Asked 12 months ago - Palm Springs, CA

A sheriff's deputy was dispatched to locate a vehicle a rental car that had been erroneously reported stolen(embezzled). The deputy arrived at my home, the rental car was parked in front, I was asleep in my bed. After coaxing me outside, while still on my front porch and on my (rented) property I was arrested for GTA taken into custody and jailed until posting bail. Because I was inside my home, asleep in fact, when the deputy arrived and no exigent circumstances existed, doesn't constitutional law require an arrest warrant. I later discovered while researching my case that a document titled "Declaration in Support of Arrest Warrant" was submitted by the prosecution on behalf of the deputy. The doc bears the deputies signature, is dated 3 months after the fact, and NO Judicial Signature.

Attorney answers (4)

  1. Greg Hagopian

    Pro

    Contributor Level 13

    11

    Lawyers agree

    Answered . No. The officer would have needed a search warrant to enter your home, but may arrest anyone in the street if they have probable cause to believe they have committed a felony.

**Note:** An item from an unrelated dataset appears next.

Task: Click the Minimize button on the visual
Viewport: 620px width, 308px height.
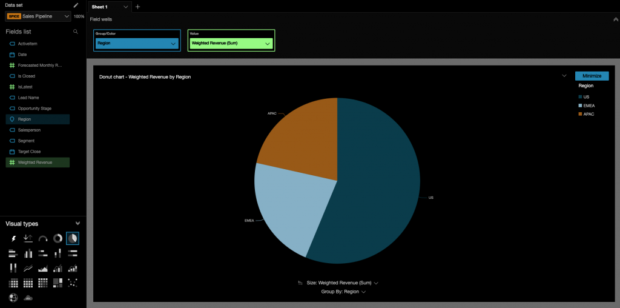Action: click(x=592, y=76)
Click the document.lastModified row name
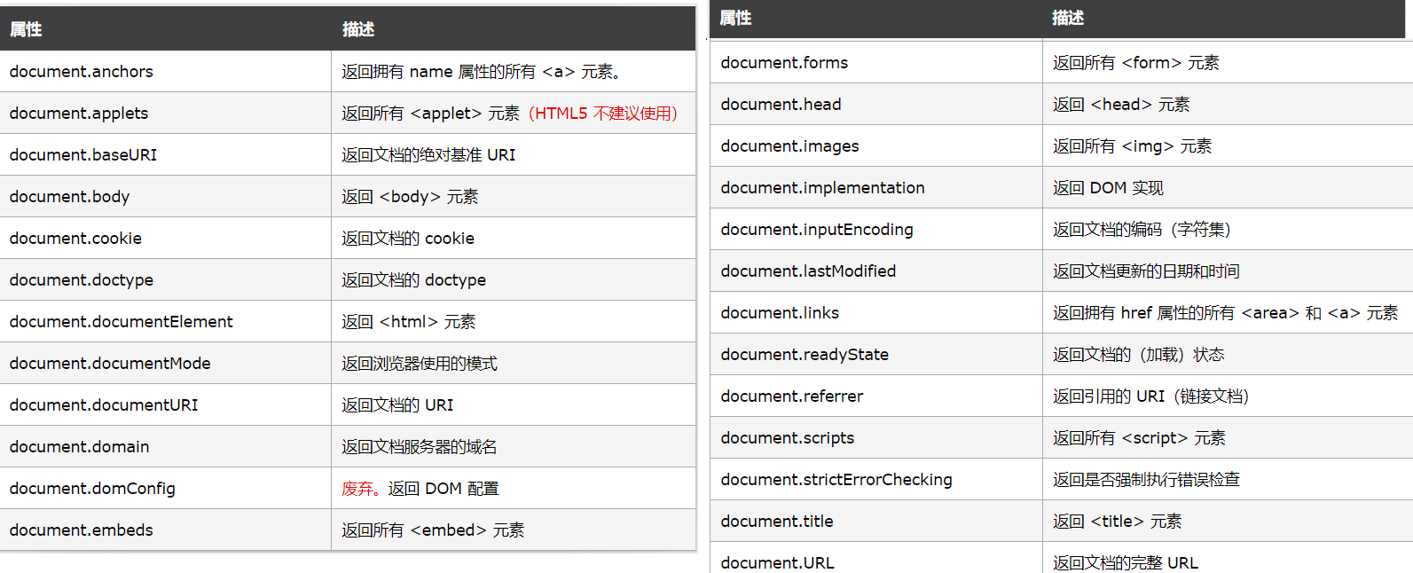 (808, 271)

That's why he coaxed you outside.

  2. Stephen Troy Allen

    Pro

    Contributor Level 15

    9

    Lawyers agree

    Answered . I agree.. The Deputy would need a search warrant to enter the house. They will routinely knock on doors and try to get you to come outside. I think your legal research is good and you should take a copy of the declaration in support of arrest warrant and show it to an attorney. Good luck! I would not explain anymore circumstances about the rental car or facts of the alleged GTA here.

  3. Michael Kevin Cernyar

    Pro

    Contributor Level 20

    8

    Lawyers agree

    Answered . Outside the home, even on the porch, one does not need a search warrant. Since he didn't enter the home to arrest you it looks valid based upon these facts.

    The response above is not intended as legal advice since it’s impracticable to provide thorough, accurate advice... more
  4. Joshua Sachs

    Contributor Level 19

    8

    Lawyers agree

    Answered . Remember that under most circumstances the remedy for an improper arrest is not dismissal or termination of the criminal charge. So even if the arrest were improper, and your description does not persuade me that it was, you would most probably still be facing the original charge.